Cioccolato scaduto, ritrattato e nuovamente confezionato per essere venduto con una nuova data di scadenza. E’ quanto ha scoperto la guardia di finanza di Rimini. Si tratta di 2,5 tonnellate di tavolette di cioccolato, stoccate in un magazzino non dichiarato di generi alimentari.

I particolari Da quanto si apprende, le tavolette presentavano segni di cattiva conservazione, mentre L’Ausl di Rimini ha accertato l’assenza di autorizzazione sanitaria. Secondo una prima ricostruzione l’attività dell’azienda era quella di raccogliere cioccolato scaduto proveniente da diverse aziende, non solo italiane. Una volta raccolto, secondo la guardia di finanza, questo cioccolato sarebbe stato ricondizionato, ovvero ripulito dai segni di invecchiamento, per poi essere nuovamente confezionato con etichette nuove indicanti nuove scadenze.

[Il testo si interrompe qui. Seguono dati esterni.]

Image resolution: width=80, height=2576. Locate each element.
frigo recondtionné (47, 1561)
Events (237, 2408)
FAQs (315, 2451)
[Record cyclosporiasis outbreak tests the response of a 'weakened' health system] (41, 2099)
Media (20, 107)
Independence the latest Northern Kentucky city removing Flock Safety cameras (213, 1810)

Tra l’altro la guardia di finanza ha serquestrato anche 130mila etichette nuove, pronte per essere applicate alle confezioni che avrebbero così riportato il marchio dell’azienda ‘taroccatrice’. L’intero magazzino è stato sequestrato, mentre è stato denunciato alla procura della repubblica – secondo quanto riportato dal sito Newsrimini.it –  il rappresentante legale dell’impresa,’Antica dolciaria perugina’, di via Macanno a Rimini, prima con sede a Perugia e poi trasferita in Romagna«F.R., lucano di 61 anni, per frode in commercio e detenzione ai fini commerciali di alimenti in cattivo stato di conservazione. Le indagini, finalizzate anche a risalire la filiera dei beni sequestrati, sono ancora in corso. Non si escludono, inoltre, possibili approfondimenti di carattere fiscale».